ESSAY: Ohio to Everest Andy Politz - Basecamp Thu, April 05, 2001 7:45AM
My early interest in climbing, coupled with growing up in Columbus, Ohio, played out in rock climbing in local quarries, gorges and on buildings. Through the winter, I'd sit out cold nights in bivouacs and climb frozen waterfalls. I was able to compress my studies through high school and spend a month in New Hampshire each winter- mixed rock and ice climbing and the occasional mountaineering venture in the Presidential Range. Each step towards my vision of that high mountain camp was a small, simple, logical move towards the life I wanted to be living.
I began guiding at Mount Rainier in 1979. Anyone working there is quick to see there are hundreds of years of cumulative climbing experience functioning within Rainier Mountaineering, Inc. It's a fine place to further one's mountain education, as long as guiding is partnered with stretching your personal limits. With fine partners, I was able to climb the Wickersham Wall on Denali and the South Face of Mount Saint Elias over a few years.
My first trip to the Himalaya was assisting with Eric Simonson's guided climb of 21,133' Hiunchuli, in 1983. I gained a fine insight into the stresses of high altitude guiding, which Eric was able to balance exquisitely. The opportunity for my first Everest expedition came on my first day of guiding. I was involved with an evacuation that led to an invitation to a West Ridge Expedition in 1985. Luck and opportunity will not be accessible unless you place yourself in the arena of your dreams. Other attempts on Everest followed: the West Ridge again in 1986, the Kangshung Face in 1988, a successful climb in 1991, guiding on the South Col in 1993 and the Mallory & Irvine Research Expedition in 1999. This is my seventh expedition to the mountain. I am coming back this year to partly finish what we started in 1999. Far more haunting, has been two other realizations.

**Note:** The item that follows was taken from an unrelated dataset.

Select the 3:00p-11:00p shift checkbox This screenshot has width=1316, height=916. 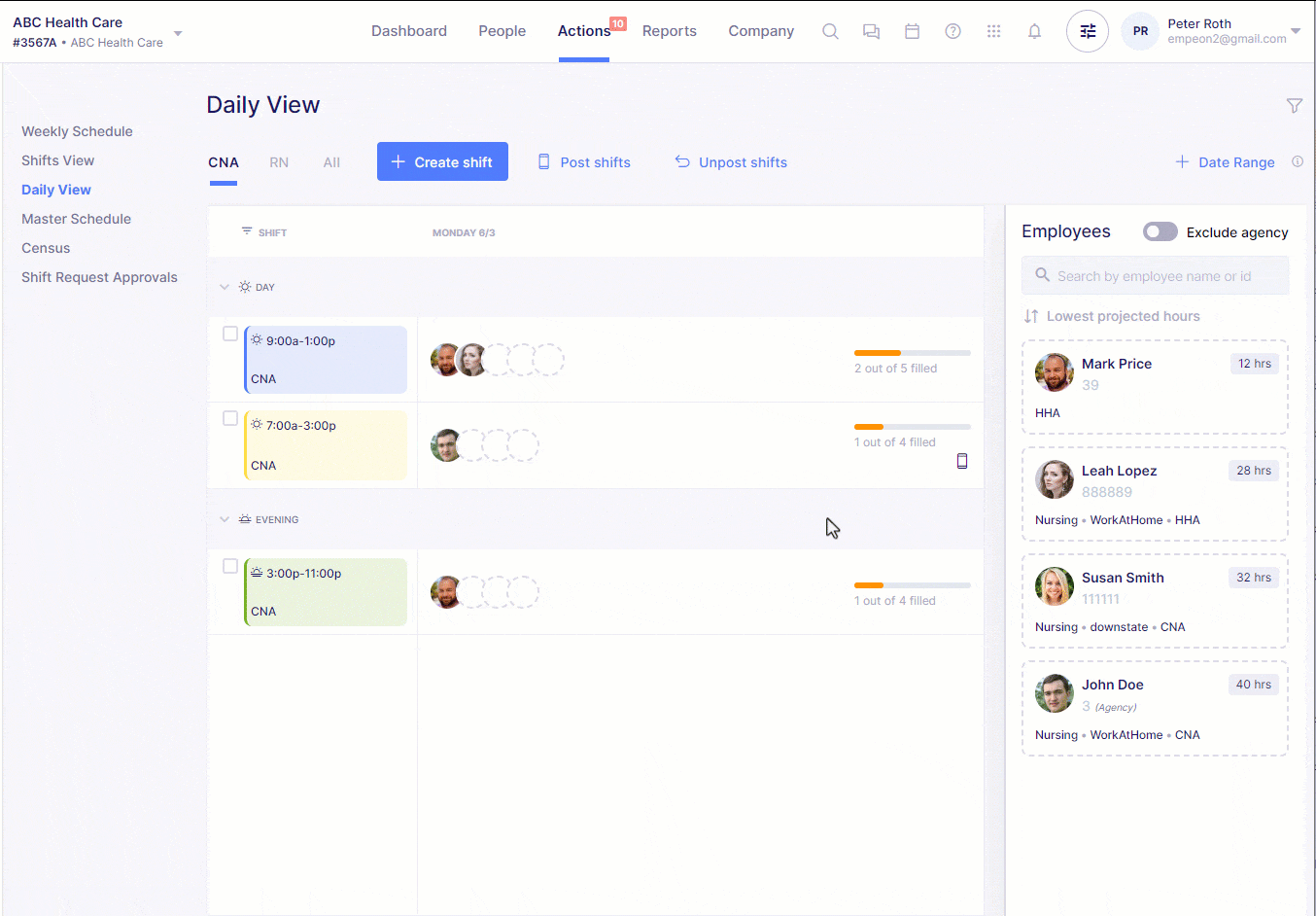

First, I believe the evidence we found with the remains of George Mallory indicates they achieved the summit in 1924. Second, the world's fascination with this story indicates, to me, a far deeper realization than whether or not they were the first to reach the summit, 29 years before it was a reasonable thing to do. Within our fascinations is almost always a lesson we're trying to discover. What I'm striving for is to grasp the mythical lesson within the story and illustrate it with an image from the camera they carried on their summit day.